William Sheldon, 71, was sentenced to six months of prison and three years of supervised release in U.S. District Court in Portland, Maine. Sheldon was also ordered to pay a fine of USD 10,000 (EUR 8,364), forfeit USD 33,200 (EUR 27,800) in lieu of a truck he used during the crime, and was ordered not to possess a license to purchase or export elvers.
Accomplice Timothy Lewis also received a sentence of six months in prison followed by three years supervised release, and was ordered to pay a USD 2,500 (EUR 2,091) fine. Lewis was also banned from obtaining an elvers license in the future. In addition, another accomplice, Thomas Reno, was sentenced to one year of probation.
The sentences “establish that the United States will not tolerate interstate and international transactions involving illegally taken wildlife,” said United States Acting Assistant Attorney General Jeffrey H. Wood in a press release. “Despite their best efforts to evade law enforcement, these defendants were ultimately brought to justice, and we are very proud to have worked with our partners at the federal, state, and local level to achieve this result.”

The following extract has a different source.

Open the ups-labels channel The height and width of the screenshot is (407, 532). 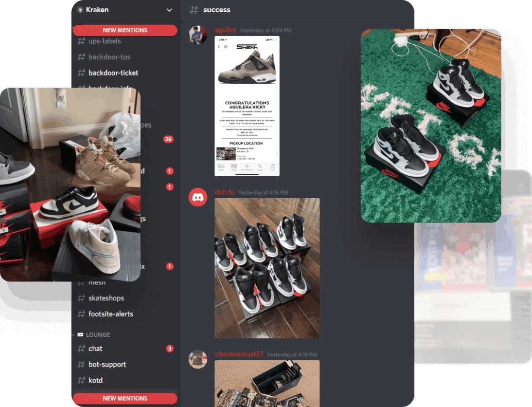click(x=105, y=41)
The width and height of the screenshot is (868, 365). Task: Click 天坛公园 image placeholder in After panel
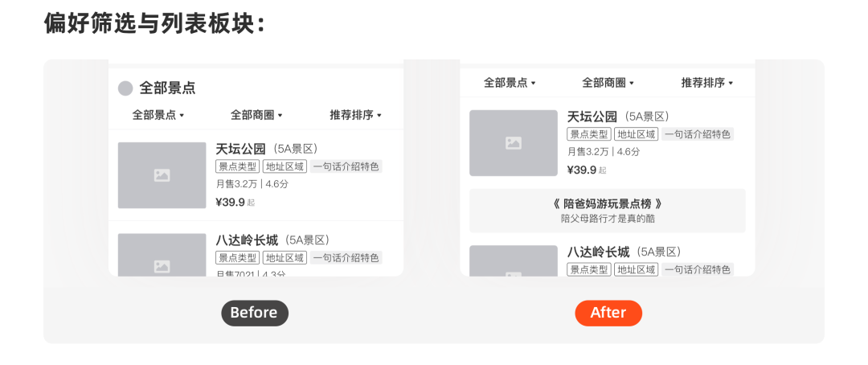[513, 143]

The three were part of a major elver trafficking ring of 21 fishermen who made millions of dollars by selling elvers to Asia on the black market. They were ensnared by a federal operation which the United States Fish and Wildlife Service dubbed “Operation Broken Glass."
Eighteen of the fishermen pleaded guilty to poaching in South Carolina, Virginia, and Maine last year.
While most of the poachers in the ring did not receive prison time, two of the scheme’s leaders received jail sentences last year.
Tommy Zhou, operator of Wilson Group Sea Trading LLC in New York, New York, was sentenced to more than a year in prison for illegally trafficking more than USD 150,000 (EUR 125,000) worth of the baby eels.
Zhou told undercover officers he was willing to spend USD 200,000 (EUR 167,000) to kill anyone who took part in the black market eel scheme if they betrayed him, The Virginian-Pilot reported.
In addition, Richard D. Austin, a licensed clam digger in Waldoboro, Maine, received a sentence of two years in prison for illegally harvesting around USD 190,000 (EUR 159,000) worth of elvers and selling them to dealers in Illinois and New York.